## start Selected excerpt

With open access to the transmission grid generally available in most markets, these circumstances will be the exception and not the rule. Moreover, even in the exceptional cases in which eligibility for the “put” continues to make qualifying facility status attractive, the definition of what is a “useful” thermal energy output for purposes of cogeneration is narrowed considerably by the 2005 Act to include only certain industrial or commercial applications.
At the same time as it eliminates advantages that competitive developers of predominantly natural gas-fired cogenerators and renewables enjoyed for a quarter century, the 2005 Act showers down both tax credits and generous funding on new or retrofitted coal, nuclear and, to a lesser extent, hydroelectric generation. The boons to nuclear in Title VI include $2 billion of federal “risk insurance” for as many as six new advanced plants, where risk is defined to include delay in achieving commercial operation; a production tax credit of 1.8 cents for the first 6,000 MW produced from certain advanced-design plants; a DOE grant of $1.25 billion for developing the next generation of nuclear plants and $2.7 billion in research and development; and an extension of Price-Anderson through 2025 on terms more favorable to the nuclear industry.
Support for coal in Title IV includes $1.8 billion in authorized funding for clean-coal projects; loan guarantees for greenhouse gas reducing technologies; three investment tax credits for up to 7,500 MW of new clean-coal capacity; and an accelerated seven-year depreciation of pollution control equipment installed after 1975 at coal-fired units. Other provisions promote coal leasing on federal lands. Hydroelectric generation, in turn, stands to benefit from more flexible licensing conditions and incentive payments for expanding the generating capacity of existing dams and conduits.
new police powers
Responding to the Western energy crisis of 2000-2001, the 2005 Act charges FERC with making wholesale power markets more transparent. It proscribes knowingly reporting false wholesale power prices or false data on transmission availability. It also makes it unlawful to violate FERC rules and regulations through manipulation or deception, and increases the scope and severity of penalties for doing so.
In coordination with the Commodity Futures Trading Commission’s (CFTC) enforcement of the Commodity Exchange Act, FERC is authorized to adopt rules to ensure transparency through the timely dissemination of information on the price and availability of electricity and transmission. Knowingly reporting false information on prices or transmission availability to FERC or any other federal agency with fraudulent intent to affect the collection of energy price or transmission availability data is prohibited and subject to civil penalties. In addition to fines, FERC is empowered to bar violators from future participation in the energy industry.

## end Selected excerpt
## start Stored rows

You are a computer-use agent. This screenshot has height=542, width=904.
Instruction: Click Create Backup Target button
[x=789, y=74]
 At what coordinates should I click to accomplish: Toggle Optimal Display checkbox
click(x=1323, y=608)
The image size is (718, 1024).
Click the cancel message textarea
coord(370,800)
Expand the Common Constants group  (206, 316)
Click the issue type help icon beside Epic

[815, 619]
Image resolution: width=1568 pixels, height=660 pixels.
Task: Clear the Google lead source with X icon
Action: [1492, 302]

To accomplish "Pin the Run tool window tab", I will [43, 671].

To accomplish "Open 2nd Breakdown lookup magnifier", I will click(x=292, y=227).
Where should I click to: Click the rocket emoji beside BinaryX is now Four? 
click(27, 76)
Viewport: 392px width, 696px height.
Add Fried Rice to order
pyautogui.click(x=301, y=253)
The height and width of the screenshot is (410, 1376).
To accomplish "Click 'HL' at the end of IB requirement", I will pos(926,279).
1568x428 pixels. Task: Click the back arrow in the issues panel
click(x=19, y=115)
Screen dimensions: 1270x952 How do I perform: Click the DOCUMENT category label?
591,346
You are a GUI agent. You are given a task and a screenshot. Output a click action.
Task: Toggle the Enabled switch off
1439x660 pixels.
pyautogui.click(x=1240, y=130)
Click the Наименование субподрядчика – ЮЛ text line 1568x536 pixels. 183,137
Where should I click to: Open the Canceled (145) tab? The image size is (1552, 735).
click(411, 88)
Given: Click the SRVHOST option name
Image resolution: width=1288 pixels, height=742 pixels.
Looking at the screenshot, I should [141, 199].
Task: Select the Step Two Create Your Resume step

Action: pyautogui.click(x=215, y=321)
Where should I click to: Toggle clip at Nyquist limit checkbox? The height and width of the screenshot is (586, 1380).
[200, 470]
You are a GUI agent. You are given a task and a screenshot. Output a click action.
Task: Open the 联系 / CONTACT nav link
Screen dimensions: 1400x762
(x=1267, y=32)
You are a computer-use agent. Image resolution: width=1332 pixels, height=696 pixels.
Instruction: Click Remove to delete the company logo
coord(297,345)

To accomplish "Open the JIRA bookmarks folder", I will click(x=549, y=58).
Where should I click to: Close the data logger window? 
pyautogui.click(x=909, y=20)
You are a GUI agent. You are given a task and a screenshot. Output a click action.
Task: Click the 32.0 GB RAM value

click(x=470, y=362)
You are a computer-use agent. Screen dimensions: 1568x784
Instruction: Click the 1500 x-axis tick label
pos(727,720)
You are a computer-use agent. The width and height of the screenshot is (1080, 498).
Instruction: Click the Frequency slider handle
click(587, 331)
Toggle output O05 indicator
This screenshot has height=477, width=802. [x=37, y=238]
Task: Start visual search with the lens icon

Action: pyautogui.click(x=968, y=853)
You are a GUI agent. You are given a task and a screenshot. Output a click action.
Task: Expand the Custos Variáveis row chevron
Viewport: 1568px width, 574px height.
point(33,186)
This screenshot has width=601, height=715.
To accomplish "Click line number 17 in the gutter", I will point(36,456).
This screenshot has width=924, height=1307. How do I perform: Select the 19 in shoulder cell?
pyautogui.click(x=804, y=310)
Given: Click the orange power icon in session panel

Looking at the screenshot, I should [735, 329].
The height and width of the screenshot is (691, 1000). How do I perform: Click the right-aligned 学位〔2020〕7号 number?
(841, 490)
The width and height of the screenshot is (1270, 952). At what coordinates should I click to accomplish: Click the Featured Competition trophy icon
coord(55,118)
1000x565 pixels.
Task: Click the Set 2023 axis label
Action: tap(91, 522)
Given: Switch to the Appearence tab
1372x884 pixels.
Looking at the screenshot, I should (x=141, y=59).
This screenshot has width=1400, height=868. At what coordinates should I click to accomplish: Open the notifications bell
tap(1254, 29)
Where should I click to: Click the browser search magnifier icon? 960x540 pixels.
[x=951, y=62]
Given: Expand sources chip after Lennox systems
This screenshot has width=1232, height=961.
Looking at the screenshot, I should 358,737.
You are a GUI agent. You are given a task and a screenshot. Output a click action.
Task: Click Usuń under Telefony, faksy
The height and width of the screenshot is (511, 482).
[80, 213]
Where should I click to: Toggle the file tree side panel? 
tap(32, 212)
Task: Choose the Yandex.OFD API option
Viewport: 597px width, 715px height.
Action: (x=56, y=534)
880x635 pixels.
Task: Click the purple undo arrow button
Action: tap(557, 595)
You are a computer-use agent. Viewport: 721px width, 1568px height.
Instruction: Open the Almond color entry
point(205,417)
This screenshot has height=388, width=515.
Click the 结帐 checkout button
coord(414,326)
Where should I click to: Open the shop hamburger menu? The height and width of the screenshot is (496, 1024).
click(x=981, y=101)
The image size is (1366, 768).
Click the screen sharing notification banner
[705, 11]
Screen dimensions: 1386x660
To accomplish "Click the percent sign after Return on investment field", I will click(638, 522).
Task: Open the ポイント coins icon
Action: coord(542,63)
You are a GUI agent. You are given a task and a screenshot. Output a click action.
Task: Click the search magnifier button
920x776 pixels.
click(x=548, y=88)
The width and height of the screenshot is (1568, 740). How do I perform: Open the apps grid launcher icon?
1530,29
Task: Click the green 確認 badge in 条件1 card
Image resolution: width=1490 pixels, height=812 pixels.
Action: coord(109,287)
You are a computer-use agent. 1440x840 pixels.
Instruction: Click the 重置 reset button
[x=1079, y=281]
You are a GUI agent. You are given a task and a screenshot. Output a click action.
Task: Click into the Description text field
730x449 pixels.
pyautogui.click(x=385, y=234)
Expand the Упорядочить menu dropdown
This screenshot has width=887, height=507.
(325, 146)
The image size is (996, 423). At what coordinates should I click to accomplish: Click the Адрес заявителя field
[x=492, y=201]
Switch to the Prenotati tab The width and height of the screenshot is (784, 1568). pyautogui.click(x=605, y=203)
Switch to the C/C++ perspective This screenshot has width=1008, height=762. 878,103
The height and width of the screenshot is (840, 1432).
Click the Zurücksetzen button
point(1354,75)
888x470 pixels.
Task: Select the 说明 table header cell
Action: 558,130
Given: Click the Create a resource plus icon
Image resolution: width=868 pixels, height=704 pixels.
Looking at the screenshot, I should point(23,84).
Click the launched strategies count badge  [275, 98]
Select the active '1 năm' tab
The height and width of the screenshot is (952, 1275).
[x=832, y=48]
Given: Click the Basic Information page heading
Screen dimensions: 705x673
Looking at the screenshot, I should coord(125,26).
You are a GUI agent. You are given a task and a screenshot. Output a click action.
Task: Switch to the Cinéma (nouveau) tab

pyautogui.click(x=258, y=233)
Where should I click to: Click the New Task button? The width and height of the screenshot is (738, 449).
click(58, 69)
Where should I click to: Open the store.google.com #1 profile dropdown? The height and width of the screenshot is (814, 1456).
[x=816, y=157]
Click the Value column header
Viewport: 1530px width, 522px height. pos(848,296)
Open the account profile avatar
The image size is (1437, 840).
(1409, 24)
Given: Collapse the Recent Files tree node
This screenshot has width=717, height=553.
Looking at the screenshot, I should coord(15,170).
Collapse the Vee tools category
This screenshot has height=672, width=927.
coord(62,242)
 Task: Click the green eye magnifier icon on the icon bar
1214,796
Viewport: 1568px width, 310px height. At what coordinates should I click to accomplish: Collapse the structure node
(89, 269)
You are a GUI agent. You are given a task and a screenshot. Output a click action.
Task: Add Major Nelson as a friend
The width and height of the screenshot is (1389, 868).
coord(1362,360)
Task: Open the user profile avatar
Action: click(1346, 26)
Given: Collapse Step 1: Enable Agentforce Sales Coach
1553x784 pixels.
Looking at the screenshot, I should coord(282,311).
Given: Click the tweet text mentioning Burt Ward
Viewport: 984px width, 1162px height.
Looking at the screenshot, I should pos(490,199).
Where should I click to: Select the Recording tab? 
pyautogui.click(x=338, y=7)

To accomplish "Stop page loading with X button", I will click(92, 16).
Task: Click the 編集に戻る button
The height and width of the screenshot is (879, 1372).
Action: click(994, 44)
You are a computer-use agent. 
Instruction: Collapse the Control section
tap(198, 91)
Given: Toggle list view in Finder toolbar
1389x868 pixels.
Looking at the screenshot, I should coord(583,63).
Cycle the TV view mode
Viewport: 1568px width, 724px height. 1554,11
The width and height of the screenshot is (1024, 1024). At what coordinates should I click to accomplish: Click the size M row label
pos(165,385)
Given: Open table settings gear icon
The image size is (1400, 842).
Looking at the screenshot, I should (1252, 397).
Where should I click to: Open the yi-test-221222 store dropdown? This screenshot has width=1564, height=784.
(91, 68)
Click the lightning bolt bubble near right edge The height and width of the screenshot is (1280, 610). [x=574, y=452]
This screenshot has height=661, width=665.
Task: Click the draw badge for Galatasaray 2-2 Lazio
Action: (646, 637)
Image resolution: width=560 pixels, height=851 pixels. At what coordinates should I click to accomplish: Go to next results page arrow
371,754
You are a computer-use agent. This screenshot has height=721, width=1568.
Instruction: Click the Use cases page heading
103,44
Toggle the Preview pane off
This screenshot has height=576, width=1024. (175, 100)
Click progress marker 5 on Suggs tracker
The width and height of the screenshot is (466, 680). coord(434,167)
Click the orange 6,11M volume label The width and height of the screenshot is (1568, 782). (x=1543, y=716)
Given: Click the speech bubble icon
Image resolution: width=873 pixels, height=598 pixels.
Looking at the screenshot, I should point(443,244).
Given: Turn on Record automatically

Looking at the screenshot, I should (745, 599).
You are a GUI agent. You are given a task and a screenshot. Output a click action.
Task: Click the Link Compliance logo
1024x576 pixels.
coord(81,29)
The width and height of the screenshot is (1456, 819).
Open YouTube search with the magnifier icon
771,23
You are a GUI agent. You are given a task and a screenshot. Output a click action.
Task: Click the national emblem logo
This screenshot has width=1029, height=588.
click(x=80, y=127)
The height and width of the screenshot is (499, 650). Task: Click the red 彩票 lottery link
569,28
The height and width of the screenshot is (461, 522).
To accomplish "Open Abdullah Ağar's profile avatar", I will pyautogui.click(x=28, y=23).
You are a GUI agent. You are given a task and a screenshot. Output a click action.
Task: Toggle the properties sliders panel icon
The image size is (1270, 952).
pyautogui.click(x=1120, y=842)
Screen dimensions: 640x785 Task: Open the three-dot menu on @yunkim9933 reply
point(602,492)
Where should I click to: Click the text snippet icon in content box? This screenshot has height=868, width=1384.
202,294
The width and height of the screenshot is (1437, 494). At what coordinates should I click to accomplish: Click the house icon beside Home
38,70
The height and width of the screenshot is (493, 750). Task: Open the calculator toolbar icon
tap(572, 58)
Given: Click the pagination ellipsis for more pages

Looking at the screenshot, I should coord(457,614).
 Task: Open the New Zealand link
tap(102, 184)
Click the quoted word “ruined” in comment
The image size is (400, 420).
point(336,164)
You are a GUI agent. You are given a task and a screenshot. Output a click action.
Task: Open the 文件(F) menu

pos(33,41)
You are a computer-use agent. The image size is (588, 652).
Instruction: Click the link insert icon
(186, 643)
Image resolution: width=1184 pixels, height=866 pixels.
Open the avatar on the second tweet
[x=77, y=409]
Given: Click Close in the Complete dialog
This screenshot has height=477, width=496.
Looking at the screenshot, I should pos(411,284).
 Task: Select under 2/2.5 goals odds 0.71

## end Stored rows

| What you should do |
Rewrite everything from "In coordination with" down to "the energy industry." in the excerpt about the 2005 Act, replacing "civil penalties" with "administrative penalties". Rely only on the excerpt about the 2005 Act.

| Task response |
In coordination with the Commodity Futures Trading Commission’s (CFTC) enforcement of the Commodity Exchange Act, FERC is authorized to adopt rules to ensure transparency through the timely dissemination of information on the price and availability of electricity and transmission. Knowingly reporting false information on prices or transmission availability to FERC or any other federal agency with fraudulent intent to affect the collection of energy price or transmission availability data is prohibited and subject to administrative penalties. In addition to fines, FERC is empowered to bar violators from future participation in the energy industry.